A holistic approach to education believes:
- Education is about educating the ‘whole child’.
- Teachers must guide the student to become happy and well-rounded adults.
- We should teach students that they are interconnected with the world around them.
It is an increasingly popular approach to education in the 21st Century. But, it also significantly broadens the scope of what education is and what a teacher’s role should be.
What is Holistic Education?
Holistic education (also: holistic learning) is an approach to education that involves educating a child so that they will become a well-rounded and confident adult who contributes productively to their community. It focuses on developing care for other and respect for the environment. It pays equal respect to to the emotional, social and cognitive wellbeing of the learner.

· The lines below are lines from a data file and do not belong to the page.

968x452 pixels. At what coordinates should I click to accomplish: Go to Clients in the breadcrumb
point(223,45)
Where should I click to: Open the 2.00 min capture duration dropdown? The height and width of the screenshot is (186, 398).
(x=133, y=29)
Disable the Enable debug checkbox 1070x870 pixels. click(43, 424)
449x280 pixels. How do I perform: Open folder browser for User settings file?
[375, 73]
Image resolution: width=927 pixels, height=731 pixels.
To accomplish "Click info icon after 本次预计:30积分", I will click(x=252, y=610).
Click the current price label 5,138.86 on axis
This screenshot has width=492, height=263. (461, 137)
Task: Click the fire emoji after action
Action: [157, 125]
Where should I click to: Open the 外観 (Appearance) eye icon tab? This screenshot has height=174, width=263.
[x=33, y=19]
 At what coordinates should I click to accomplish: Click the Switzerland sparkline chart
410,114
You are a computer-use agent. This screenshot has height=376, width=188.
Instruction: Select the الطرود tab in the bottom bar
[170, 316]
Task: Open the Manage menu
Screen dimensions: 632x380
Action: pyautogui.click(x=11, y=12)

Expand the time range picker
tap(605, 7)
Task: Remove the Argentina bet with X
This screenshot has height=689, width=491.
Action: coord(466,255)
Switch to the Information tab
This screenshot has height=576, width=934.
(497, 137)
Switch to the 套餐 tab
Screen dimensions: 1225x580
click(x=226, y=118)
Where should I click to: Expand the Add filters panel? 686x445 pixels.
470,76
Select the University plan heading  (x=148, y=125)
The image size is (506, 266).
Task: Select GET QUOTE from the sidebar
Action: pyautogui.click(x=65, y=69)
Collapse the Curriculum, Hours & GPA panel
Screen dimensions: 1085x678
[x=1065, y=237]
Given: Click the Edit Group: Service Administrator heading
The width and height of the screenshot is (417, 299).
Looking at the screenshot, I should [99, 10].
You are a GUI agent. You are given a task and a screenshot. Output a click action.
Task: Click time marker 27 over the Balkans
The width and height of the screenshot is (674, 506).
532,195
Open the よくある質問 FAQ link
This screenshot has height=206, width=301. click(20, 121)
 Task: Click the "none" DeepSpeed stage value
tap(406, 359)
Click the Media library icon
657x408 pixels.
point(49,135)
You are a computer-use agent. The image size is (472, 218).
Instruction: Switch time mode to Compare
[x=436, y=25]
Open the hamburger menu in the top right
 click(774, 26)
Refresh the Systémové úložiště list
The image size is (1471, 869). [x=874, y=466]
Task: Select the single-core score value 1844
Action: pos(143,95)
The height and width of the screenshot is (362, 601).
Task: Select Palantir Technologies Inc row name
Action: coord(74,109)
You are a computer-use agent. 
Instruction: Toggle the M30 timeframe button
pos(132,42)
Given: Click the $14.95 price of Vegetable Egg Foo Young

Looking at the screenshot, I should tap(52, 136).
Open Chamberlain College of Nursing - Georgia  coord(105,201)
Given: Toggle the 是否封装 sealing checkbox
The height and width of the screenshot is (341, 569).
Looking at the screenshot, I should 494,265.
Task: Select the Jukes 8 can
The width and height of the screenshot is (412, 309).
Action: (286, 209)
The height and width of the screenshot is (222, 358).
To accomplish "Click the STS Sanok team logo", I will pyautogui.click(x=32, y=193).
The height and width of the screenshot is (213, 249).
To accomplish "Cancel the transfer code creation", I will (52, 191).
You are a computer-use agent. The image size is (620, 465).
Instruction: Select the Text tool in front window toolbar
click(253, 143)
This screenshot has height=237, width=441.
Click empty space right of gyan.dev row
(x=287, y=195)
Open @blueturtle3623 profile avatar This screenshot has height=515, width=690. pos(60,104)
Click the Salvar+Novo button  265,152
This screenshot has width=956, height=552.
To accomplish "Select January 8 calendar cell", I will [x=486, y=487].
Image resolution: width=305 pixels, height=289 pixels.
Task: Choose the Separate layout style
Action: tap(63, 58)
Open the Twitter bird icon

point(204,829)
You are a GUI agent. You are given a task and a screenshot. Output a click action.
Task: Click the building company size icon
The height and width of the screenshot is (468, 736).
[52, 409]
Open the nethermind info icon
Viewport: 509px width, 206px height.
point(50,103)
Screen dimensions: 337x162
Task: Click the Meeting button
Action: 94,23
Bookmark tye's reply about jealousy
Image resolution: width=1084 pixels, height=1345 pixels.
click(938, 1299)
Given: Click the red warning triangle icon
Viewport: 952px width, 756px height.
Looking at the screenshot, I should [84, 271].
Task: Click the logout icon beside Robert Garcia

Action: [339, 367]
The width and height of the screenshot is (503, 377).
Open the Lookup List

Scholars in journal articles constantly say that it’s hard to find a definition of holistic education because different people have different ideas about it (Hare, 2006; Martin, 2002; Marshman, 2010). To me, that’s a cop out.
I like definitions.
Here is my favorite scholarly definition, from Marshman (2010, p. 3):
“Holistic education focuses on the fullest possible development of the person, encouraging
individuals to become the very best or finest that they can be and enabling them to experience all
they can from life and reach their goals.”
Key features of holistic learning are:
- Educating the whole student
- Viewing students as part of the whole
- Embracing a caring classroom culture
- Engaging in experiential learning
Here are each of them in turn:
1. We should Educate the Whole Student
Educating the whole child means that we’re not just focused on them passing tests or getting smarter.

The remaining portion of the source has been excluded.